Facebook's shadow culture
| Brookville, N.Y.
I remember the day I became blood sisters with my friend Kristine. We planned for weeks; but in the end, nobody noticed us steal into the cornfield, prick our prepubescent palms, and press them firmly together.
Kris is now on Facebook and she's pestering me to join. She's one of the 200 million Facebook users who tend networks of friends online. I am among a dwindling number who don't.
A common criticism of such social-networking sites is that they cheapen friendship. But they're doing more than reducing its value: They're creating a shadow culture of friendship that spins cosmic sympathy into crowd sourcing.
With greater connectedness has come the ability for people to influence one another with more speed and efficiency. Social-networking sites – spurred by a resurgent "Secret" interpretation of the ancient Greek doctrine "like attracts like" – have become a potent medium for mass persuasion.
The age-old law of attraction is manifest and multiplied to the nth degree in social-media realms. Facebook's exponential success lies in its ability to get its users to do the work for them – friends persuading friends to join, comment, and feed. Twitterers compete to attract followers – 140 characters at a time. On sites like eHarmony, affinity is an algorithmic compatibility coefficient.
Friendship, like marriage, is a big attraction – a deep commitment to a nonblood relation. It is a relationship predicated on trust and nurtured, over time, through physical and metaphysical connection.
Critics consider the phenomena of chronic "friending" to be a kind of memetic narcissism, and excessive self-regard is surely part of its appeal.
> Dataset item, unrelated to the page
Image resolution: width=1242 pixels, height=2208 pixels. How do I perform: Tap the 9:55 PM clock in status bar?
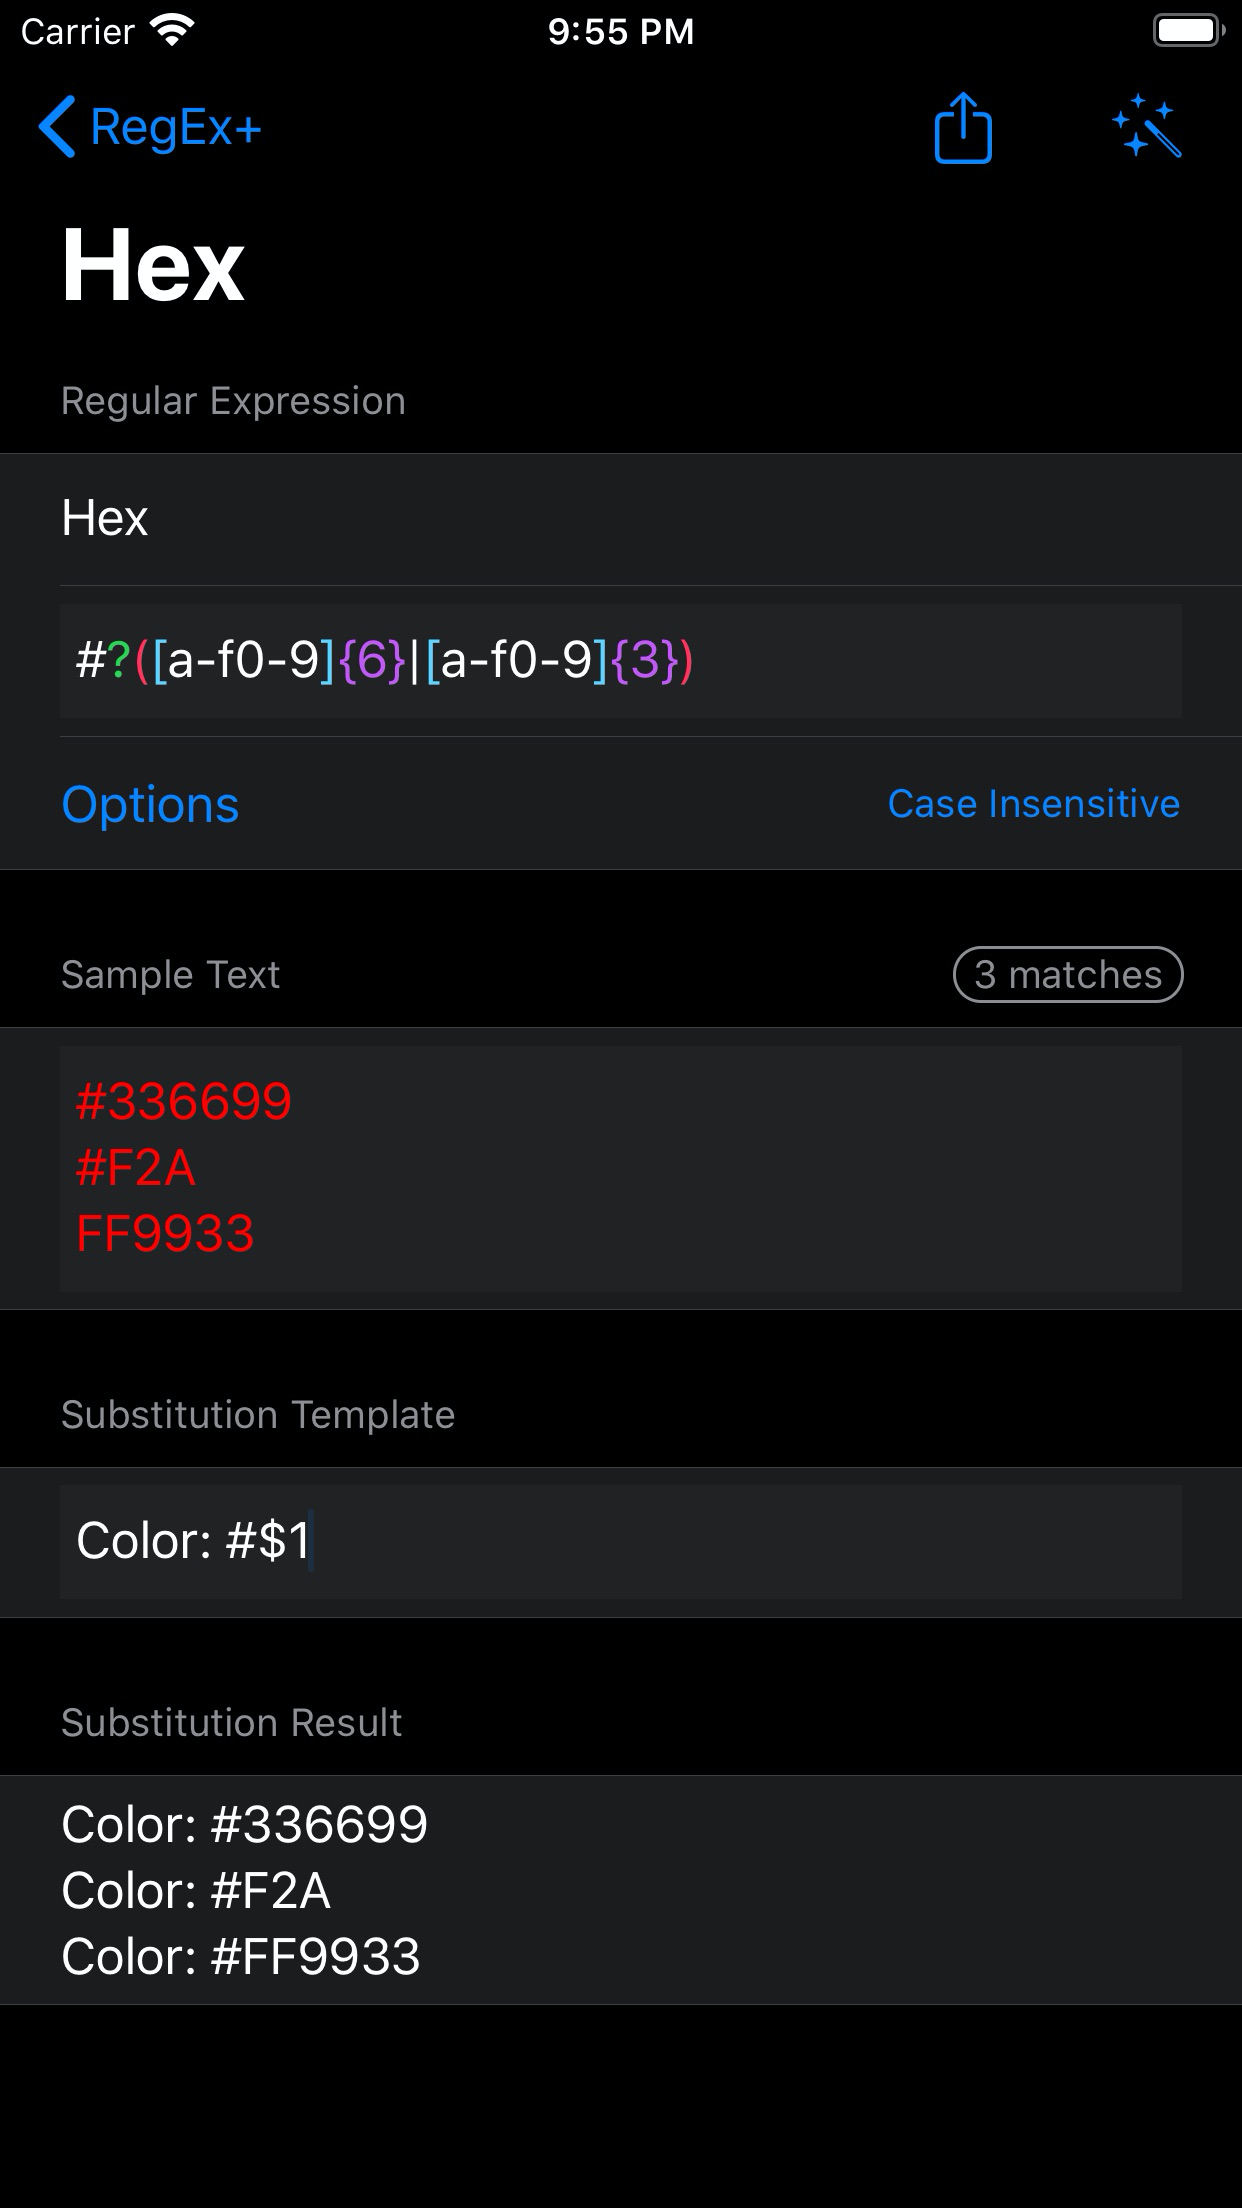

But these ever-widening concentric circles of congeniality are subtly turning the desire for friendship into sinister temptations for power or profit.
In these labyrinths of mutuality, the pulls and pokes of influence are embedded in Facebook's highly targeted Groups and Notes. New "apps" are turning Facebook into a colossal interpersonal ploy that, ever-so-subtly, blurs the distinction between community and commodity. On Kris's page, I can browse her lemonade stand – a widget that pays her when people buy items from her list of favorite things. I can link to her brother and buy his garage band's music. Or I can help out Afghan refugees by purchasing "gifts," such as a virtual United Nations tent for $10.
Influence is the elephant in the chat room. Self-promoting and moneymaking apps are deceptively displacing the gold standard of trust with a fiat currency of clout.
As I watch our kids acquire the habit of thinking and experiencing on behalf of an audience, I worry that they won't develop the wherewithal to effectively relate one-on-one, or to appreciate people as people and not as payoff. I see their Ponzified friend-building schemes and resent the ephemera of new-age amity. To them, friend is a technical term – a time suck.
"A friend to all," said Aristotle, "is a friend to none." We need a renaissance of intimacy and commitment. Now is the time to renew, in our hearts and in our souls and in our First Life experience, the perennial sense that friendship is both miracle and magic, and treat it less as cohort and more as covenant.
Emily Walshe is a librarian and professor at Long Island University in New York.